[2.8] Fix StorageException after every job from empty SystemLogStreamer context by nvidianz · Pull Request #4559 · NVIDIA/NVFlare

nvidianz · 2026-05-08T15:18:07Z

Summary

After PR #4476, every successful federated job emits this error in the server log:

ObjectStreamer - ERROR - exception from stream_done_cb dispatch_stream_done:
StorageException: path /tmp/nvflare/jobs-storage/unknown is not a valid directory.

(plus, in some cases, an earlier no stream processing info registered for log_streaming:live_log line during the run.)

Root cause

SystemLogStreamer._on_job_completed runs on CLIENT_PARENT and uploads the per-job error_log.txt snapshot to the server. It hands the upload thread a fresh context from engine.new_context(). CLIENT_PARENT serves multiple jobs over its lifetime, so its engine ctx_manager does NOT carry per-job RUN_NUM / IDENTITY_NAME as sticky props — and the fresh context arrives at the receiver with an empty job_id.

JobLogReceiver._get_trusted_stream_identity reads job_id via peer_ctx.get_job_id(default="unknown") from the sender-forwarded context. With the empty fresh context, peer_ctx.get_job_id() returns "" and the receiver falls back to the literal "unknown", then asks the job manager to save the log under .../jobs-storage/unknown, which fails because it isn't a real path.

The bug was dormant before #4476: StaticFileBuilder._modify_system_log_streamer used to strip system_log_streamer from deployed client resources.json by default. #4476 removed that filter and flipped the default to allow_log_streaming=True, so the dormant buggy code now runs after every job.

Fix

In SystemLogStreamer._on_job_completed, explicitly seed RUN_NUM and IDENTITY_NAME on the fresh stream context before handing it to the upload thread. The receiver continues to read job identity from the sender-forwarded peer_ctx as before — preserving the existing peer-context-as-trust-source security model and leaving JobLogReceiver._get_trusted_stream_identity unchanged.
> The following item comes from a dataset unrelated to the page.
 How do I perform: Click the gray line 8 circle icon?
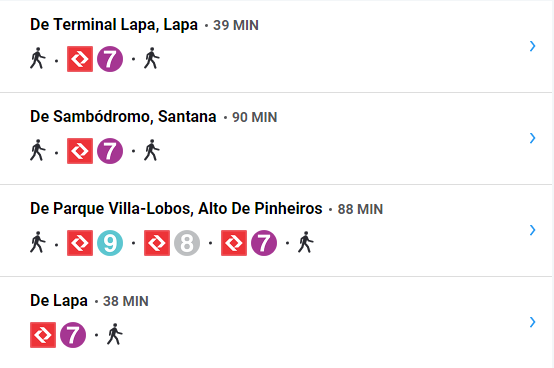point(187,243)
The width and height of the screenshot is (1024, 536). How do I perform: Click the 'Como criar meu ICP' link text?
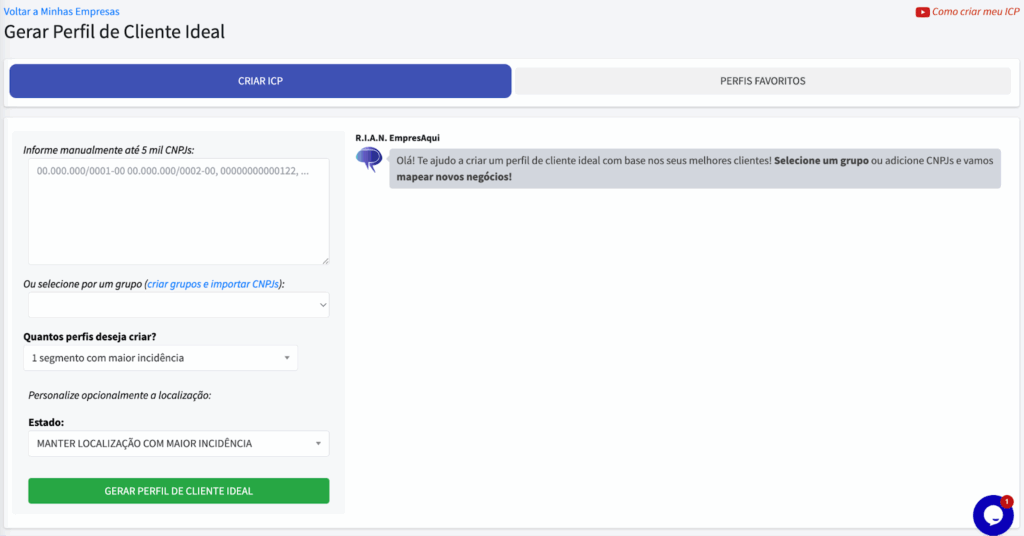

engine = fl_ctx.get_engine()
stream_fl_ctx = engine.new_context() if engine else fl_ctx
if stream_fl_ctx is not fl_ctx:
    stream_fl_ctx.put(key=ReservedKey.RUN_NUM, value=job_id, private=True, sticky=False)
    stream_fl_ctx.put(key=ReservedKey.IDENTITY_NAME, value=client_name, private=True, sticky=False)

Why sender-side instead of receiver-side

The bug originally proposed an "Option A" (read job_id from stream_ctx in the receiver) but that approach was rejected after reviewing the receiver's existing security test:

tests/unit_test/app_common/logging/job_log_receiver_test.py::test_job_log_receiver_uses_trusted_peer_identity_for_storage deliberately passes forged stream_ctx values ("../../forged_job", "../../forged_client") and asserts the receiver routes storage paths via peer_ctx (authenticated cellnet identity), not stream_ctx (sender-supplied data). The function name _get_trusted_stream_identity and the test name make the trust boundary explicit.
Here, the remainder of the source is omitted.